[Entries taken from a collection]
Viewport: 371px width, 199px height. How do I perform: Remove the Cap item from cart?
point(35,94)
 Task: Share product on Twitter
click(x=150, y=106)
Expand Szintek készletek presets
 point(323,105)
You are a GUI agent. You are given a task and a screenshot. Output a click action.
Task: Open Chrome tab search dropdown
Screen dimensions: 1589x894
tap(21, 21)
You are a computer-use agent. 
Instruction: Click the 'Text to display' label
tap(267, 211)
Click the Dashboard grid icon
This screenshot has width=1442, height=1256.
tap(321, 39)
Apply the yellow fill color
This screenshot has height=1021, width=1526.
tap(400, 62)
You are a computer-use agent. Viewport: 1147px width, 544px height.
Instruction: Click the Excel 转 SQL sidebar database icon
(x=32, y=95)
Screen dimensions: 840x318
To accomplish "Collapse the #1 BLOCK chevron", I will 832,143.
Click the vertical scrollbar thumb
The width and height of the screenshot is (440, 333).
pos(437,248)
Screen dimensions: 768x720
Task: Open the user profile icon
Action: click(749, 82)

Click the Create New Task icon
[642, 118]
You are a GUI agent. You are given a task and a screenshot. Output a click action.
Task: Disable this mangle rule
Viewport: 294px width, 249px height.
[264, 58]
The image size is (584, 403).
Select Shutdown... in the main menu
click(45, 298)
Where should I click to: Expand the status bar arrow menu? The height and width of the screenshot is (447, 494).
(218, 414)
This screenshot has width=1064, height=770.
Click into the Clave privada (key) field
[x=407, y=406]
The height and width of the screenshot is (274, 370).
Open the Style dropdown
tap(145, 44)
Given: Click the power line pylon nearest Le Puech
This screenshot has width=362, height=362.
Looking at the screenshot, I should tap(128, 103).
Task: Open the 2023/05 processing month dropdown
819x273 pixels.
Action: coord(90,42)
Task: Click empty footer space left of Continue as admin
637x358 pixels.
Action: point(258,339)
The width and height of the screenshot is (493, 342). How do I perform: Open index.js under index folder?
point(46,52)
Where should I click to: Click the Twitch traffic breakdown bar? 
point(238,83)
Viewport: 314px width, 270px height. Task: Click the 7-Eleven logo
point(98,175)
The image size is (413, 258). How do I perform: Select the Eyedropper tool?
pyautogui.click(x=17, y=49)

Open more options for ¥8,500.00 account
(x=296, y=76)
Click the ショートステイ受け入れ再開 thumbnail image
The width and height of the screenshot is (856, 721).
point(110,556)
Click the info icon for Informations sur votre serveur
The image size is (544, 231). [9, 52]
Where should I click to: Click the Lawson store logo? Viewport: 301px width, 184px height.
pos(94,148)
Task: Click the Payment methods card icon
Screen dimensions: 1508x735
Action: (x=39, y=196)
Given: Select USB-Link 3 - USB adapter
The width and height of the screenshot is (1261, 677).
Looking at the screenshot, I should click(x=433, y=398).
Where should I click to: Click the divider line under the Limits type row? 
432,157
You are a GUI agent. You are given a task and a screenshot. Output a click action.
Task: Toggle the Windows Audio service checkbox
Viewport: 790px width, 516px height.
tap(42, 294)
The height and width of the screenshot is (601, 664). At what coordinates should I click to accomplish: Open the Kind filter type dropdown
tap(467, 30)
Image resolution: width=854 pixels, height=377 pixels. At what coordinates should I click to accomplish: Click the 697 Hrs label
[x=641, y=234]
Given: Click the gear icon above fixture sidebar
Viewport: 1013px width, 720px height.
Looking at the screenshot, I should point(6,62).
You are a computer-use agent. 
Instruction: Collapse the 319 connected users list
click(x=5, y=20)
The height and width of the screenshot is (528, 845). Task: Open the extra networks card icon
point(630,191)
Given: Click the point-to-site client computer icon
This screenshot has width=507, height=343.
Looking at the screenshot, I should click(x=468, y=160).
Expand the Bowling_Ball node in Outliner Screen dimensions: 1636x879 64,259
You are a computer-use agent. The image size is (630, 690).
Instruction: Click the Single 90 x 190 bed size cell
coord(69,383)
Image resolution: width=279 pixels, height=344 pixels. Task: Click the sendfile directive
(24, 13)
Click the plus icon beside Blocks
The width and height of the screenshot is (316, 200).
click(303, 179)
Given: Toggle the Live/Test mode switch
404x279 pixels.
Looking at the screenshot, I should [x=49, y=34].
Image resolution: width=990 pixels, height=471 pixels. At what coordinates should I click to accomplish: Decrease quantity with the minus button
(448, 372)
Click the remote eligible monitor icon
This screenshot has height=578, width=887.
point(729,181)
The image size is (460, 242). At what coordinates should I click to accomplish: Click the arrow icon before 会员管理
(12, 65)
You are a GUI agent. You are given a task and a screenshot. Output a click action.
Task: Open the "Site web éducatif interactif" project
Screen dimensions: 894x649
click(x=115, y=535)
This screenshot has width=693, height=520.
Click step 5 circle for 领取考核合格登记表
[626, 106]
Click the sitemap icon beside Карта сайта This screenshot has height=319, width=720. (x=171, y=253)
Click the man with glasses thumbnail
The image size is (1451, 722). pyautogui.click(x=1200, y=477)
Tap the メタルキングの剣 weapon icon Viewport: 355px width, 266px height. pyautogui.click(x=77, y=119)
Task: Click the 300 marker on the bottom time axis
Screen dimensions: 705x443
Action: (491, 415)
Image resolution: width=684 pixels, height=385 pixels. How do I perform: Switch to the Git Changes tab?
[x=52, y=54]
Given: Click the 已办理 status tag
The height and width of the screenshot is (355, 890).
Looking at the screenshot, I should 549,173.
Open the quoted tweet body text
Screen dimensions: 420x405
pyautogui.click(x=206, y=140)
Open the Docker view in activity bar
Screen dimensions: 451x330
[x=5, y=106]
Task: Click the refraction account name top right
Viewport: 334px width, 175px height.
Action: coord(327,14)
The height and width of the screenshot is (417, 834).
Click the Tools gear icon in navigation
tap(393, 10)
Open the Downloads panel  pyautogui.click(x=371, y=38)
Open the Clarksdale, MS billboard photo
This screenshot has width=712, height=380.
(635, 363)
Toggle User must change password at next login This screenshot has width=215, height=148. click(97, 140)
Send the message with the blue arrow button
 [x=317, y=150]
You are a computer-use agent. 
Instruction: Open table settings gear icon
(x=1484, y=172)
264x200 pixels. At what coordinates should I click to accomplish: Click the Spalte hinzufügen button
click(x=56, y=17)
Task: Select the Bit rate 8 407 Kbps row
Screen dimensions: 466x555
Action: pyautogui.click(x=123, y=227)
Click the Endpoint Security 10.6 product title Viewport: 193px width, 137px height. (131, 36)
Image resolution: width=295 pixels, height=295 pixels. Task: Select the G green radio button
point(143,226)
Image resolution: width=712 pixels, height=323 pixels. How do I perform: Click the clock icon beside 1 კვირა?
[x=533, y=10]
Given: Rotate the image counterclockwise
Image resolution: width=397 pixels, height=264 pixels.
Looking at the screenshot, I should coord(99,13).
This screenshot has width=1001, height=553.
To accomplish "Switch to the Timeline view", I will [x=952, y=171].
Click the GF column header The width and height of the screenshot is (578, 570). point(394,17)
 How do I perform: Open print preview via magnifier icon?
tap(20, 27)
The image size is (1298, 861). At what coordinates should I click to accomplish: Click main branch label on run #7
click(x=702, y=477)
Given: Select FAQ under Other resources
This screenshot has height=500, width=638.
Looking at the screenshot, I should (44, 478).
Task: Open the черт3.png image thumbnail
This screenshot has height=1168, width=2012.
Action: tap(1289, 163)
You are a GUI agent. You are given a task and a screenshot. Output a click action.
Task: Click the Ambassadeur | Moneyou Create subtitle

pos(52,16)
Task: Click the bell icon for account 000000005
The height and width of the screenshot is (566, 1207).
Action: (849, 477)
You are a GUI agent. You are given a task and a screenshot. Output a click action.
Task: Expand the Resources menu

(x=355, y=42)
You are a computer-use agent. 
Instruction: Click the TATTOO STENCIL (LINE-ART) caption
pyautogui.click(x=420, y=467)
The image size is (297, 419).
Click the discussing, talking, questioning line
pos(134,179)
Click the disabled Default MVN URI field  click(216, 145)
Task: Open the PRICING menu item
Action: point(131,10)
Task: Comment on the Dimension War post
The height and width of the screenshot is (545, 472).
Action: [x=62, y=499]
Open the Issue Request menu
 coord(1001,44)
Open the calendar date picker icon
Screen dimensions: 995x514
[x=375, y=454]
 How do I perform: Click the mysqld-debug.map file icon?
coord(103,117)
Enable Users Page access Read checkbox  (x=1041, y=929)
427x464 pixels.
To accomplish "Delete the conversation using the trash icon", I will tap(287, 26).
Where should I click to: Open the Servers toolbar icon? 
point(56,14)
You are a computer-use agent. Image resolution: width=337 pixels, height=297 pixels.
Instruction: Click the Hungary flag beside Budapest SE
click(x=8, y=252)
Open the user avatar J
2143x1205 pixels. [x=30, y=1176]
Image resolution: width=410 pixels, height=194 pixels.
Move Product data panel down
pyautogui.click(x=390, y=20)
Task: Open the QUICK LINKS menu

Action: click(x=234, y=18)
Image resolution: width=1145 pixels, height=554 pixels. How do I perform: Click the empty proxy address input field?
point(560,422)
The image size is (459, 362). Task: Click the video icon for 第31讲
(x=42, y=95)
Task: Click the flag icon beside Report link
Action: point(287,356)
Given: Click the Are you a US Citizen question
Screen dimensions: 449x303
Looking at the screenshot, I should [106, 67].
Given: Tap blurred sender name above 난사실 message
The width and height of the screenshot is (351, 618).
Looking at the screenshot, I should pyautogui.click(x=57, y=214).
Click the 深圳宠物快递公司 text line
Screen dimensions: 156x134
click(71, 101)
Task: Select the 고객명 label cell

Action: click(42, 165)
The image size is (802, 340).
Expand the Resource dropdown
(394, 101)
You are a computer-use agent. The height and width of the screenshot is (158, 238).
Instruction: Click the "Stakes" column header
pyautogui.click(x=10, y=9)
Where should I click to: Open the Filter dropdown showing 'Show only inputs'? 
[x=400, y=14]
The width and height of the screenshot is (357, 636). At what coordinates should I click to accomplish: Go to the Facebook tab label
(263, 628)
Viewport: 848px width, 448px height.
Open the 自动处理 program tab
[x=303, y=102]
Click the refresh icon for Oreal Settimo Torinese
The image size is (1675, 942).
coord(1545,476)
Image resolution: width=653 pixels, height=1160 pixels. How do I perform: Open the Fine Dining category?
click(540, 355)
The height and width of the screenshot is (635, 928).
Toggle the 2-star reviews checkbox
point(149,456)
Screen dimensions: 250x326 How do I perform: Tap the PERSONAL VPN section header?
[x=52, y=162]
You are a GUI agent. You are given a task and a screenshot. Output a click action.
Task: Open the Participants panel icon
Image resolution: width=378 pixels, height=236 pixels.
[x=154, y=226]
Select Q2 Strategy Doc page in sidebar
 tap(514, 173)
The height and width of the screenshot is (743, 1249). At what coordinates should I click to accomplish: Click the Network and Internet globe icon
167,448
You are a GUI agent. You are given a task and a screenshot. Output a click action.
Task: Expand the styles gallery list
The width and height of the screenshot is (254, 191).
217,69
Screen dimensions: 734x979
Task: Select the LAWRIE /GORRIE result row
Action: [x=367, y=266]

# What the task requires
Present the lines of the listing above, from the one containing "The image size is (297, 419)." through the one containing "2143x1205 pixels. [x=30, y=1176]", as a numbered list without blank lines.

# The solution
1. The image size is (297, 419).
2. Click the discussing, talking, questioning line
3. pos(134,179)
4. Click the disabled Default MVN URI field  click(216, 145)
5. Task: Open the PRICING menu item
6. Action: point(131,10)
7. Task: Comment on the Dimension War post
8. The height and width of the screenshot is (545, 472).
9. Action: [x=62, y=499]
10. Open the Issue Request menu
11.  coord(1001,44)
12. Open the calendar date picker icon
13. Screen dimensions: 995x514
14. [x=375, y=454]
15.  How do I perform: Click the mysqld-debug.map file icon?
16. coord(103,117)
17. Enable Users Page access Read checkbox  (x=1041, y=929)
18. 427x464 pixels.
19. To accomplish "Delete the conversation using the trash icon", I will tap(287, 26).
20. Where should I click to: Open the Servers toolbar icon? 
21. point(56,14)
22. You are a computer-use agent. Image resolution: width=337 pixels, height=297 pixels.
23. Instruction: Click the Hungary flag beside Budapest SE
24. click(x=8, y=252)
25. Open the user avatar J
26. 2143x1205 pixels. [x=30, y=1176]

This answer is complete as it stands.